Generating the weight of the current model layer I of the client;

s2.3.2, super net H _i Will embed the vector

Output after linear operation->

Will be as H _i Input of the next layer, H _i The last layer of (2) is a linear operation, taken as H _i Output on level L-1->

As input to the last layer, by H _i Last layer will>

Linear projection onto->

Middle, or>

Is the l-th tier weight of the i-th client heterogeneous model,

therefore, the temperature of the molten metal is controlled,

the following formula can be written:

...

wherein

Is H _i In based on the weight of (c), in>

Is the weight of the ith entire client heterogeneous model.

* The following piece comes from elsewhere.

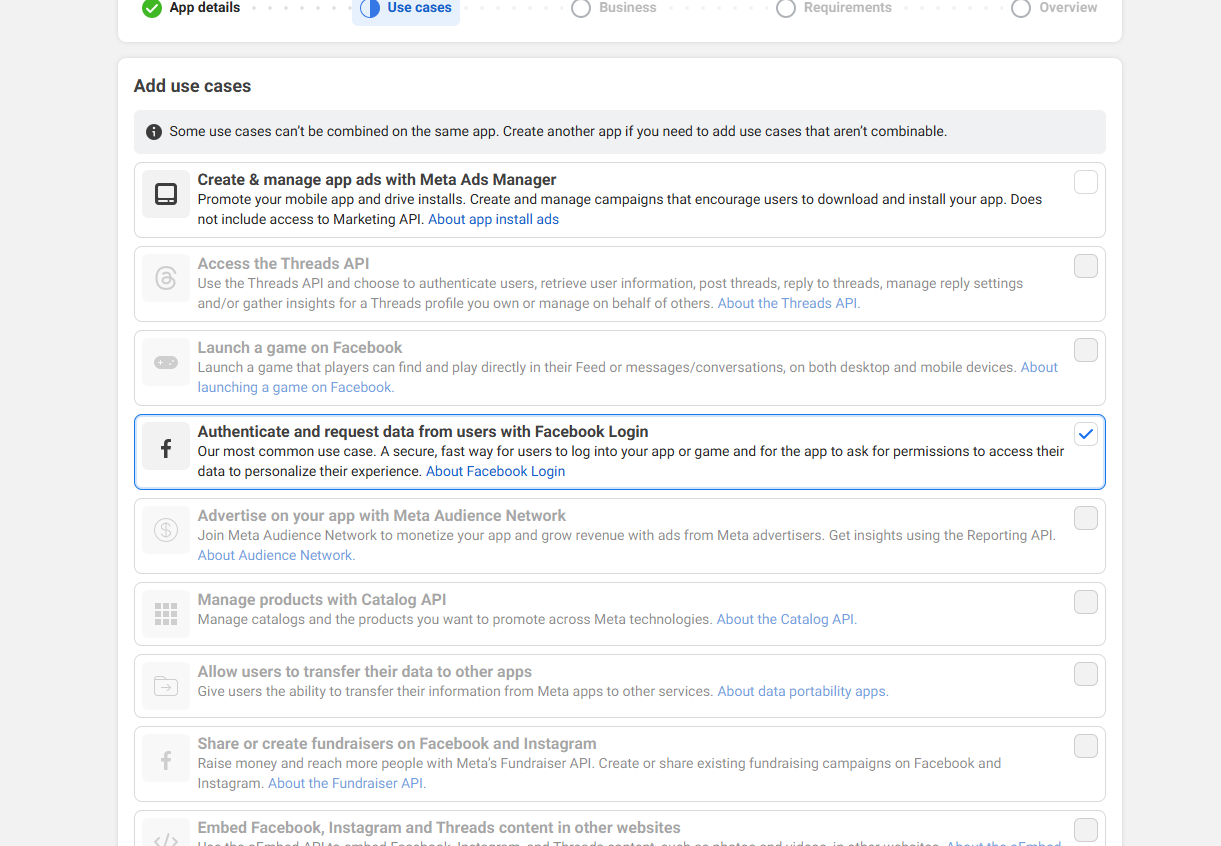Click the Threads API logo icon
This screenshot has height=846, width=1221.
tap(166, 278)
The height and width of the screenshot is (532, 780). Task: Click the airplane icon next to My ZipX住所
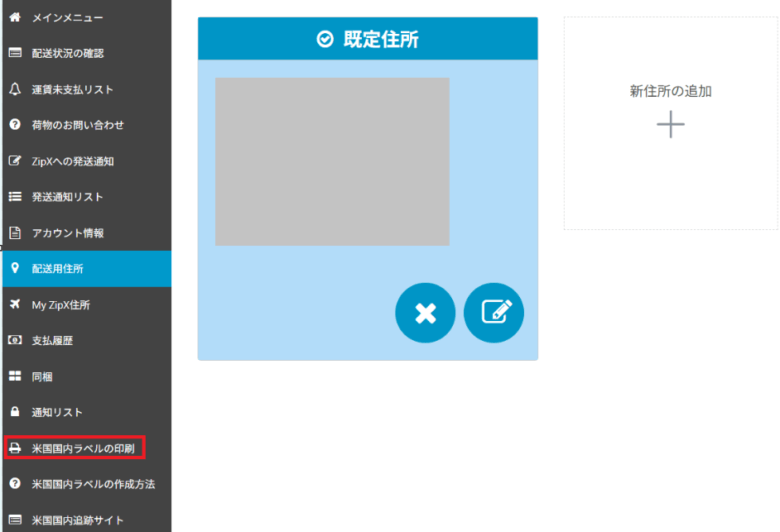pos(15,304)
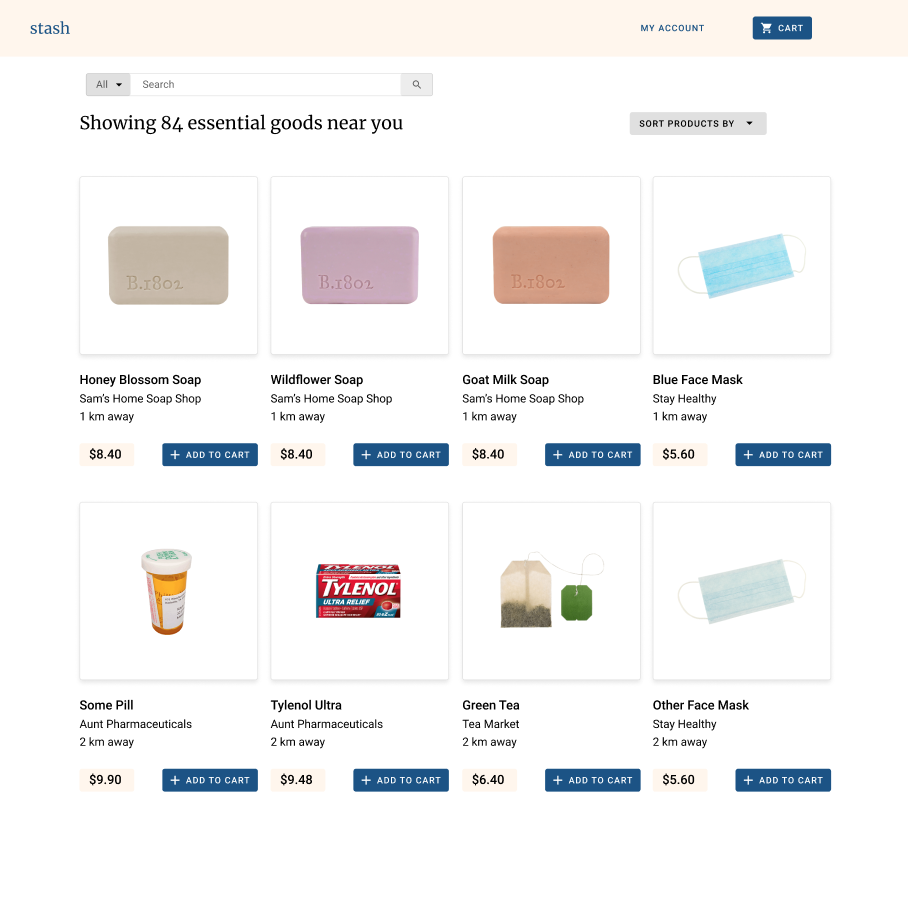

5. The method for solving heterogeneous federal learning using a hyper network as claimed in claim 1, wherein said S3 comprises:

s3.1, training by the client by taking the current heterogeneous model as a target network, generating weight for the heterogeneous model by the super network, performing gradient descent training end to end together with the heterogeneous model and updating parameters Hi of the super network model, wherein an objective function formula is as follows:

the extranet parameter updating formula is as follows:

wherein L (-) is a loss function, X and Y respectively correspond to an image and a label of a data set, N is the number of the data sets held by a client, and ζ is the learning rate of the extranet model;

s3.2, after the client training is finished, the client returns the parameter H of the hyper-network model _i Wherein

Carrying out hyper-network aggregation and updating hyper-network model parameters at a server side, and issuing the updated hyper-network model parameters to corresponding client sides:

h is a server-side ultra-network model.

6. An electronic device comprising a memory and a processor, the memory storing a computer program, characterized in that the processor realizes the steps of the method according to any of claims 1 to 5 when executing the computer program.

7. A computer storage medium, characterized in that at least one program instruction is stored in the storage medium, which at least one program instruction is loaded and executed by a processor to implement the steps of the method according to any of claims 1 to 5.